Biyan terlihat sibuk memberi makan iguananya di balkon kamarnya. Biyan memiliki hobby memelihara hewan reptil salah satunya iguana. Si Antonio ini merupakan reptil kesayangan Biyan sehingga ia menaruh kandang Antonio di  balkon kamarnya.

Aktivitas memberi makan Antonio ia hentikan ketika terdengar suara gadis yang kelihatannya marah-marah. Fokusnya memberi makan Antonio terpecah ketika gadis yang marah-marah itu menyebutkan namanya.

'Pasti itu Reva' gumamnya pelan.

Biyan kemudian menghentikan aktivitasnya dan mulai mendengarkan obrolan Reva. Ia begitu tercengang ketika Reva marah-marah dan memberinya julukan 'Tembok Beton'. Ia sempat ingin mendatangi Reva dan menjelaskan bahwa tidak ada keterpaksaan ketika ia mengantar atau menjemput Reva, tapi ia urungkan. Ia tahu bahwa sekarang Reva masih kesal padanya.

Ia jadi bertanya-tanya apakah sikapnya pada Reva keterlaluan? Karena selama ini tidak ada yang mempermasalahkan sikapnya yang demikian. Sesungguhnya bukan kemauannya juga untuk bersikap seperti itu. Selama tiga tahun ini ia masih belum bisa melupakan kejadian buruk yang menimpanya hingga ia menutup akses untuk dekat dengan siapapun termasuk bundanya sendiri.
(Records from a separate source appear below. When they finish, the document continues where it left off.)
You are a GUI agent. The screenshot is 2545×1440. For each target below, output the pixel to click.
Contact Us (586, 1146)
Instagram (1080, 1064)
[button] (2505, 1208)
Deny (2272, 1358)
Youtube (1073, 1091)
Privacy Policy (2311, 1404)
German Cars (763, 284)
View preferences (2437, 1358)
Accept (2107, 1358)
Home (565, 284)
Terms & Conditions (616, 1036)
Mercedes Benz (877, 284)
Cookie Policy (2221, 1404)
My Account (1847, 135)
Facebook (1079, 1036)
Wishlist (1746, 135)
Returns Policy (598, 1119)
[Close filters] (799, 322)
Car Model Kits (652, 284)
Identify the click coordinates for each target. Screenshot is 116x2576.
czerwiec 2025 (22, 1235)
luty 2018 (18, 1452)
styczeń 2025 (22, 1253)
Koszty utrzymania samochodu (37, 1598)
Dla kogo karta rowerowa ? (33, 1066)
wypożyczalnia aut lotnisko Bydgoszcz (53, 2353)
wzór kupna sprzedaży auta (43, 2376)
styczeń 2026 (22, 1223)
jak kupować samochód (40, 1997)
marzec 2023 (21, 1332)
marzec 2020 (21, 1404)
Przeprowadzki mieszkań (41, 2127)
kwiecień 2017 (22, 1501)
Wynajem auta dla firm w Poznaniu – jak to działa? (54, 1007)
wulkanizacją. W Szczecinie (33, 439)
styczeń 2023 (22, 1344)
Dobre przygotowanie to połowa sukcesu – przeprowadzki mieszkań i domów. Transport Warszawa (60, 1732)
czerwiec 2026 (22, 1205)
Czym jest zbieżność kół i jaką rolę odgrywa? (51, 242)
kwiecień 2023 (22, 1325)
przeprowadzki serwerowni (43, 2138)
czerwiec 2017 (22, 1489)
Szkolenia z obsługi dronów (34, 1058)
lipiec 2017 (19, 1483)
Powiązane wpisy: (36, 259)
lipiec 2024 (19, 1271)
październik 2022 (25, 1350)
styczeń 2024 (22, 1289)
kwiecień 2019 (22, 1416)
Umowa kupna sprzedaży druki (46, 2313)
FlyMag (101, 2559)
'Antonio, haruskah aku mendatangi Reva dan mengatakan kalau aku tidak keberatan?' Ia bertanya pada Antonio seperti orang yang kehilangan arah. Karena ia memang tidak tahu apa yang harus ia lakukan pada Reva.

                      ***

Selesaaaaai part ketiganya 😁 hayo loh ngaku siapa yang sering ghibah terus diam-diam orang yang di ghibahin ga sengaja denger? Hehehe

Semoga suka sama ceritanya yaa.. 😁😁 Di tunggu komen dan votenya.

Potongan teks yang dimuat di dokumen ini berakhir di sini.